Dave Olufson (guitar man on Senior Square), Brad Wyatt (class clown), Sean Gallagher (class thespian), Mike Maleske (quiet man), Sue Wright (a Long Beach homie); Dave Buchholz (the other quiet man), Bob Matson (joke-teller supreme), Dan Delight (yes, he was), Todd Garner (senior class prez, artiste), Larry Reynolds (basketball star).

Dan Felton (pull-tab ring), Rodney Edison (injury ended his football career), Dwight Dudley (a big ol’ kid), Nick Elliot (charming exchange student from Oz, also played defensive tackle); Frank Estes (best hitter on good ball team) Robin Eichenberg (cheerleader), Wendy Hennell (cheerleader), Cindy Gabel (my secret crush); Jan Courvoisier (my cousin), Patty Kreamer (belonged to every club, played on every team).

Suanne Hanstedt (majorette), Chris Kutschinski (4.0 valedictorian), Jan Baillie (played all sports), Elisha Emel; Robbie Sherrells (one-woman sound machine); Joanne Rasmussen; Penny Harnquist; LeeAnn Bunton, Maria Bunton (sisters); Janet Reggio (came from my home church).

Milan Pezich (another LB homie), Marilyn Listvan (physics genius), Mindy Sprague; Cathy Takagaki; LaNae Schultz; Gary Ashcavai the creative force behind the brilliant yearbook; Darryl Hicks (dominated in the paint;) Tom Rodde (fun guy), Pam McWilliams (artsy); Me.

Gay Ittner; Sandy Luebbe, Randy Lau (his picture and mine were accidentally switched in the football team photo), Jerry Clark (ran the hurdles), Judy Meyer (kind), Mark Moody, Virginia Carter, Mark Deardorff (the campus Young Republican), Tonye Lightfoot (excellent singer), Randy Brooks (top tennis player).

Kevin Behrendt, Felix Powell, Gwen Smith, David Bennett, Lisa Bednar, Tony Allen, Valerie Edwards homecoming queen; head cheerleader), Dennis Levin, Jeff Peters (gave off surfer vibes); Dorothy Colburn, Armando Hamilton.

That leaves 50 classmates whom I could not conjure.

Anyone who sees this and wasn’t in the 82 … well, it’s not you, it’s me.

For starters, I hardly spoke to girls, and the gender of the 82 I remembered skews heavily male — 52 guys, 30 girls. That’s 63 percent male, 37 percent female.

I began this folly by mentally reviewing every sports team we fielded, and the top 35 or so skew heavily male — 34 of 35 — as I went down the letterman mental list.

Classmates who did much with singing or other arts … I did not come in touch with them. No choirs, no creative writing. You were where I wasn’t.

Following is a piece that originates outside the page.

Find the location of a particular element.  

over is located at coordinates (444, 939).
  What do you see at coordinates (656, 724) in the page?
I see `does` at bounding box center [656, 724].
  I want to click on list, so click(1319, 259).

On the other hand, when I saw the list of 50 … I groaned over several omissions. “How could I not remember him/her?!” One of them was a football player I practiced against every day and also played in the concert band. Another was a girl who was always in the student council.

Others? Mostly “no chance.” I remembered most of them when I saw the mug shots, but if I had sat and pondered for another 24 hours, I would not have added much to my total of 82.

So, that was kind of fun. You could perhaps try it yourself. Seems like you would need a class with 50 kids minimum, and maybe 150 maximum, to have a fair shot at any or all of them.

I liked most aspects of high school and I am sorry L.A. Lutheran was shuttered, back in the 1980s. Something about a balloon payment on a piece of property in Burbank.

In a way, this post is a tribute to some of the bright and friendly kids who graced that little campus on the edge of Inglewood.

In theory, the Class of ’71 should have a 50-year reunion next year. Or maybe we should let it go, and stick with our memories of a special time and place and the kids who populated it.